“Carbon Neutral Production of Isopropanol: An Evaluation of Performance of Genetically Engineered Clostridium acetobutylicum”

• Julia Cichowska, Chemical Engineering, University of Delaware

• Eleftherios Papoutsakis, Chemical & Biomolecular Engineering, University of Delaware

Climate change has a significant impact on agriculture, human health, and water resources. Its main cause are greenhouse gases (CO₂, CH₄, N₂O, etc.) from non-renewable fossil fuel use. For example, petroleum-based chemical manufacturing emits CO₂, which is equal to 76% of all greenhouse emissions. Microbial fermentation is a promising, carbon neutral alternative to this process. In this poster, I will present how clostridial fermentation can be used for production of isopropanol. Clostridium acetobutylicum (Cac) performs acetone-butanol-ethanol (ABE) fermentation, but loses about one-third of sugar carbons to CO₂ in this process. Luckly, Clostridium ljungdahlii (Clj), paired with Cac in a coculture, recycles the CO₂ and produce isopropanol using acetone from Cac. Enhancing this process involves integrating the acetone pathway into the Cac chromosome, knocking out genes for ethanol and butanol production, however all those modifications could also affect culture’s health.
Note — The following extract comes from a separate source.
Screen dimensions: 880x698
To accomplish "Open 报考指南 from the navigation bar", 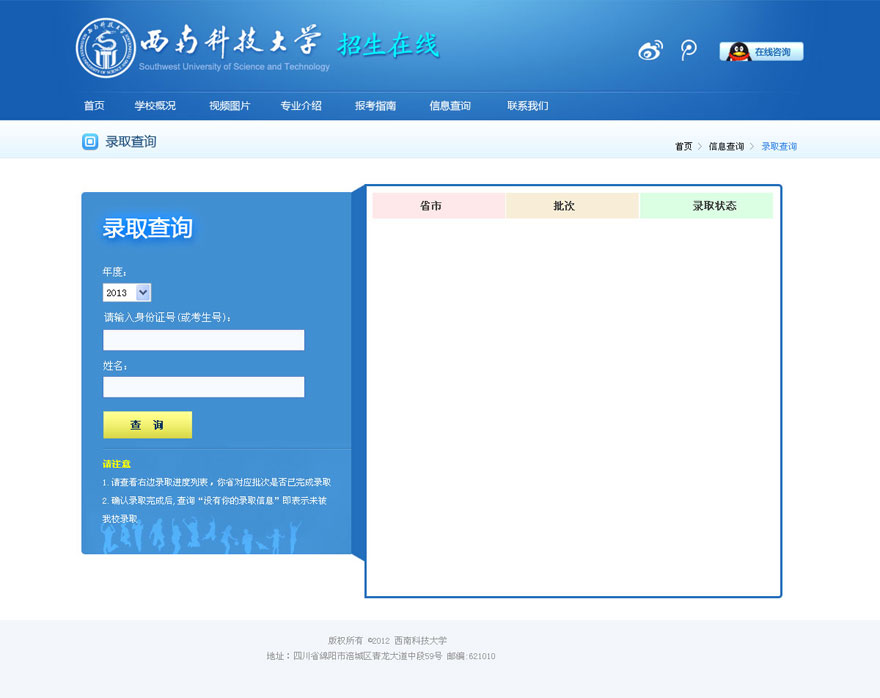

Therefore, precise analysis and evaluation of engineered Cac strains is important in development of the carbon neutral isopropanol production. Two experiments were conducted to check the impact of the specific genetic modifications on production rate, yield, and titer. In the first one, two different Cac strains (Cac Dhbd and Cac ∆hbd ∆bdhA::atoB-adc) were cocultured with Clj using serum bottles to evaluate isopropanol production and metabolic performance. The ∆bdhA::atoB-adc modification removed the gene responsible for ethanol production and added two new ones for acetone production. Based on measured optical density (OD) and High-Performance Liquid Chromatography (HPLC) analysis, the Cac ∆hbd ∆bdhA::atoB-adc strain produced isopropanol faster and in greater concentration. The second experiment involved monocultures of Cac ∆hbd and Cac ∆hbd ∆buk::ctfAB in Turbo Clostridial Growth Medium (TCGM) with 45mM and 30mM butyrate in the serum bottles. The ∆buk::ctfAB modification removed ability to synthesize butyrate kinase and added gene capable of converting acetate into acetone. The OD results based growth curves showed no significant differences between the strains except for the second replicate of Cac ∆hbd ∆buk::ctfAB that grew without a lag phase. The HPLC analysis of both cultures in TCGM with 45mM butyrate showed no differences in the concentrations of acetone.